-- Activity --
When you reach the line containing "Select 竹本 lesson on December 6" in the entries below, please begin setting down lines exactly, stop only after the last one, and add nothing else.

---------- Input data

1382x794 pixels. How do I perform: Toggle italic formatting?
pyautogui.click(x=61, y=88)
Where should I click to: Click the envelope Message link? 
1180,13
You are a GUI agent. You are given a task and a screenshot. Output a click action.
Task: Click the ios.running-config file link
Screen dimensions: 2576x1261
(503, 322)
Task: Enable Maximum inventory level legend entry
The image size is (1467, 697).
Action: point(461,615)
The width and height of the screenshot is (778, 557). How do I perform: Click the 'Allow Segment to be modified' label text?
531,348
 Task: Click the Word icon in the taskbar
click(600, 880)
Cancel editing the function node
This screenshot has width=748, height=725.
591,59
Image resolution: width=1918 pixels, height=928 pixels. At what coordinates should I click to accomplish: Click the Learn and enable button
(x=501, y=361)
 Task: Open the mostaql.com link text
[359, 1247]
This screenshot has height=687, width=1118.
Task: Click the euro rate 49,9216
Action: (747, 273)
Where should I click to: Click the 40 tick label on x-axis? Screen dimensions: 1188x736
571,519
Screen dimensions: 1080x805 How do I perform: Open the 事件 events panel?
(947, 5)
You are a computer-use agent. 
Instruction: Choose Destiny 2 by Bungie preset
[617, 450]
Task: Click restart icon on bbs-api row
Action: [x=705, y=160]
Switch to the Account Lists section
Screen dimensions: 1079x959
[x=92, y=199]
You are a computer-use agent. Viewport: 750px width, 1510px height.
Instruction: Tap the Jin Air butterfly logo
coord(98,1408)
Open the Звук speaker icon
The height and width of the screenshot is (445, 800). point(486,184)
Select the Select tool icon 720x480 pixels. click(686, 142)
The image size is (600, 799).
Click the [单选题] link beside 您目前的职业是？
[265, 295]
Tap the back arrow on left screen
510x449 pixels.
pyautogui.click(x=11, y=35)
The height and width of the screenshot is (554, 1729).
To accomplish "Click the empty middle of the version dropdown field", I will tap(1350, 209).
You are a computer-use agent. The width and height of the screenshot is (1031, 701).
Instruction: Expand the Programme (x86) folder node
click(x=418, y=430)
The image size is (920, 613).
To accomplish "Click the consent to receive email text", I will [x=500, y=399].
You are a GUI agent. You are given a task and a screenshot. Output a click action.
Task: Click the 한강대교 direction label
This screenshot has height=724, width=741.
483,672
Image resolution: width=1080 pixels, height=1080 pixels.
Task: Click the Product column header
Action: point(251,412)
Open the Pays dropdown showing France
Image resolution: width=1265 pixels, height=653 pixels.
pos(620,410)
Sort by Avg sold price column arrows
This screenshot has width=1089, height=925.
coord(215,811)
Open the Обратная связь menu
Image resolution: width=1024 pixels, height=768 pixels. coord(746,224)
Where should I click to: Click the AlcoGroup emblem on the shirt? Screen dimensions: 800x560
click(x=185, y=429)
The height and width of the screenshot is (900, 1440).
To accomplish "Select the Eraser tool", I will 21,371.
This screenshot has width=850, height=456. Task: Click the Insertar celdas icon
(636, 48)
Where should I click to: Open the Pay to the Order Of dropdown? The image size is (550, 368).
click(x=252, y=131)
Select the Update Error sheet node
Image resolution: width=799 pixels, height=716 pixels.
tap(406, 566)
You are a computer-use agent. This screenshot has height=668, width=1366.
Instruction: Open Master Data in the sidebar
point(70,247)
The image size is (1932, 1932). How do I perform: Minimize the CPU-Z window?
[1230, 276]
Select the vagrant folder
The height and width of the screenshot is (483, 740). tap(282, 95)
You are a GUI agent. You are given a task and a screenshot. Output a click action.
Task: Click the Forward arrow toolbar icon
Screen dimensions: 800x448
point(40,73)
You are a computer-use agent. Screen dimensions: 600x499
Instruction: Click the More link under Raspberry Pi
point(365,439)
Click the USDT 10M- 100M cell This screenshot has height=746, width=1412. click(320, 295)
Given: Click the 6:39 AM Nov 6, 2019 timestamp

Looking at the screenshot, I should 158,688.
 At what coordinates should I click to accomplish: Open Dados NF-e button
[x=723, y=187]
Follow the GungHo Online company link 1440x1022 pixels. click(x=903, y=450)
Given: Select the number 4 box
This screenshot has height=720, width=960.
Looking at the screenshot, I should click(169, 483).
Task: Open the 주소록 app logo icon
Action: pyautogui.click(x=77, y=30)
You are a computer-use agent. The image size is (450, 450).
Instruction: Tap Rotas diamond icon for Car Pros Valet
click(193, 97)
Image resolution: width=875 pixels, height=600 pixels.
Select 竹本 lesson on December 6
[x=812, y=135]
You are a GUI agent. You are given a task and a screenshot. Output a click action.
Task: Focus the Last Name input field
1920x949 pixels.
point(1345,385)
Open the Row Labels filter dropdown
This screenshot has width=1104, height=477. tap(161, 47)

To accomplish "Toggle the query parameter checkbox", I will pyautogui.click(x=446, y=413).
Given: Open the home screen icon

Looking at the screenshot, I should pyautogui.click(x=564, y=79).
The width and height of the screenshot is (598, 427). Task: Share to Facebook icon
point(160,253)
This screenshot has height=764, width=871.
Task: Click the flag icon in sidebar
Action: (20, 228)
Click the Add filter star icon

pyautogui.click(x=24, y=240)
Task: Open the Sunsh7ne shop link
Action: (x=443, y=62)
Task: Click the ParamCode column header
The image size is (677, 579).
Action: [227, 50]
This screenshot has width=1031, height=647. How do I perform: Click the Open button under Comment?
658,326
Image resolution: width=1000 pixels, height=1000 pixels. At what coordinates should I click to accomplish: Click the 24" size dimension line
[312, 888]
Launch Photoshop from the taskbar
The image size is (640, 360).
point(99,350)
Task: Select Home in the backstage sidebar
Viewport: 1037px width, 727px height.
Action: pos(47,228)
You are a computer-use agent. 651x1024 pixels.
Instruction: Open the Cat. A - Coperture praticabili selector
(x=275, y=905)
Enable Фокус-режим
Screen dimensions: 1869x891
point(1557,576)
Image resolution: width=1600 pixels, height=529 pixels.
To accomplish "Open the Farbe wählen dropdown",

--------------------

-- Solution to this problem --
Select 竹本 lesson on December 6
[x=812, y=135]
You are a GUI agent. You are given a task and a screenshot. Output a click action.
Task: Focus the Last Name input field
1920x949 pixels.
point(1345,385)
Open the Row Labels filter dropdown
This screenshot has width=1104, height=477. tap(161, 47)

To accomplish "Toggle the query parameter checkbox", I will pyautogui.click(x=446, y=413).
Given: Open the home screen icon

Looking at the screenshot, I should pyautogui.click(x=564, y=79).
The width and height of the screenshot is (598, 427). Task: Share to Facebook icon
point(160,253)
This screenshot has height=764, width=871.
Task: Click the flag icon in sidebar
Action: (20, 228)
Click the Add filter star icon

pyautogui.click(x=24, y=240)
Task: Open the Sunsh7ne shop link
Action: (x=443, y=62)
Task: Click the ParamCode column header
The image size is (677, 579).
Action: [227, 50]
This screenshot has width=1031, height=647. How do I perform: Click the Open button under Comment?
658,326
Image resolution: width=1000 pixels, height=1000 pixels. At what coordinates should I click to accomplish: Click the 24" size dimension line
[312, 888]
Launch Photoshop from the taskbar
The image size is (640, 360).
point(99,350)
Task: Select Home in the backstage sidebar
Viewport: 1037px width, 727px height.
Action: pos(47,228)
You are a computer-use agent. 651x1024 pixels.
Instruction: Open the Cat. A - Coperture praticabili selector
(x=275, y=905)
Enable Фокус-режим
Screen dimensions: 1869x891
point(1557,576)
Image resolution: width=1600 pixels, height=529 pixels.
To accomplish "Open the Farbe wählen dropdown",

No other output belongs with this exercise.